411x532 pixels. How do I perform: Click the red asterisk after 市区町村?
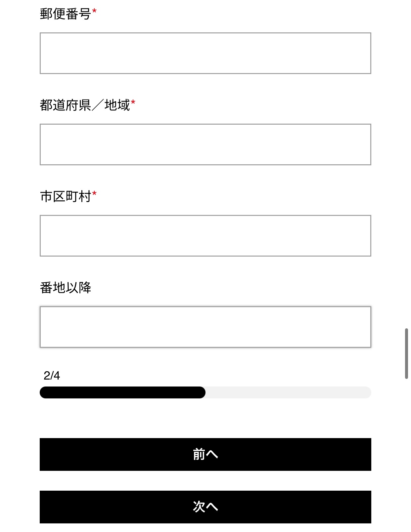click(94, 194)
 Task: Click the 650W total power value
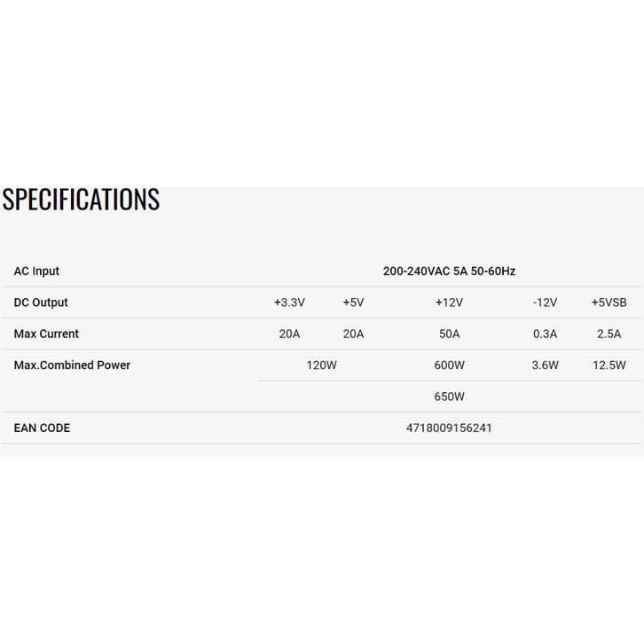[449, 397]
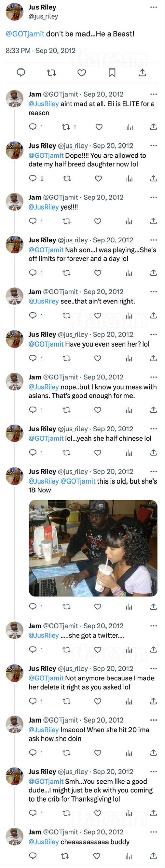
Task: Retweet the "Eli is ELITE for a reason" reply
Action: [66, 127]
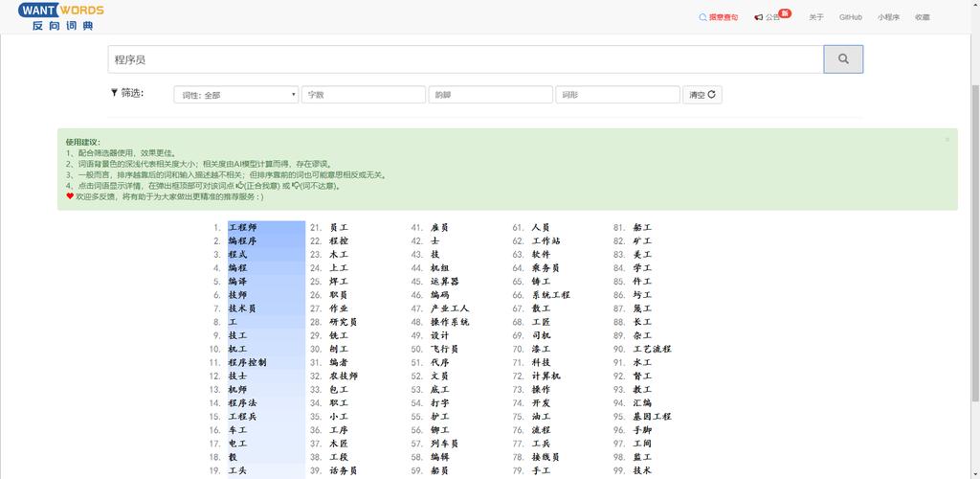The image size is (980, 479).
Task: Dismiss the green usage tips box
Action: coord(947,139)
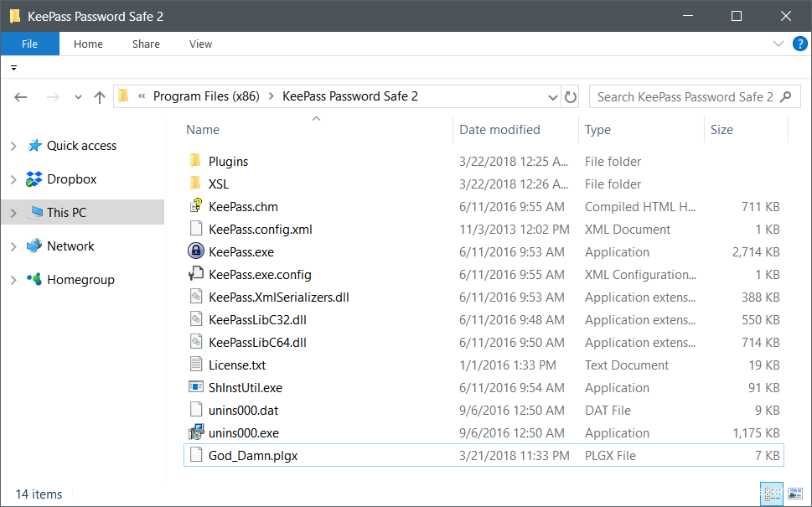
Task: Select the ShInstUtil.exe application icon
Action: 195,387
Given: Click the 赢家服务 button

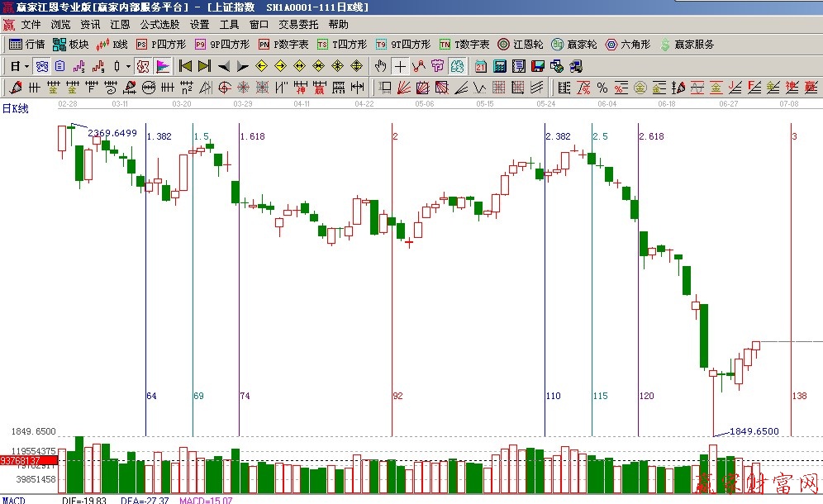Looking at the screenshot, I should 687,45.
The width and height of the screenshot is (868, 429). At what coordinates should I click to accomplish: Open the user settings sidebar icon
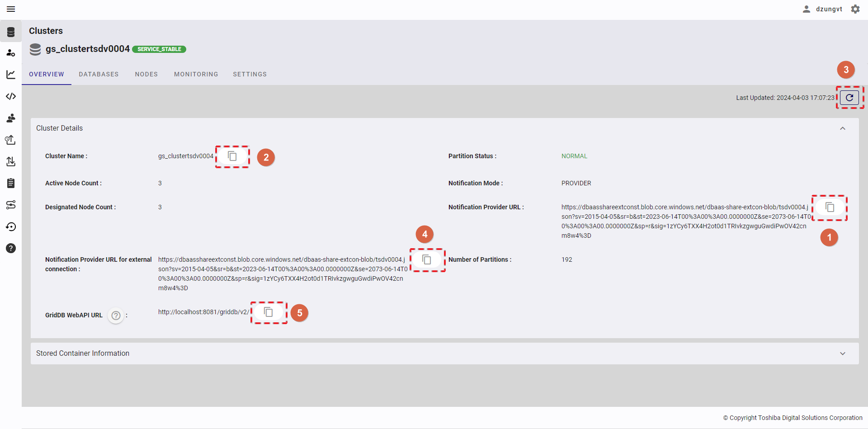coord(11,53)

(TASK GOAL): Restate, word for word, the entries above, dropping any picture.

(RESULT OF THIS TASK):
411x532 pixels. How do I perform: Click the red asterisk after 市区町村?
click(94, 194)
 Task: Click the 650W total power value
[449, 397]
Task: Retweet the "Eli is ELITE for a reason" reply
Action: [66, 127]
The image size is (980, 479).
Task: Dismiss the green usage tips box
Action: coord(947,139)
Task: Select the ShInstUtil.exe application icon
Action: 195,387
Given: Click the 赢家服务 button

Looking at the screenshot, I should 687,45.
The width and height of the screenshot is (868, 429). At what coordinates should I click to accomplish: Open the user settings sidebar icon
coord(11,53)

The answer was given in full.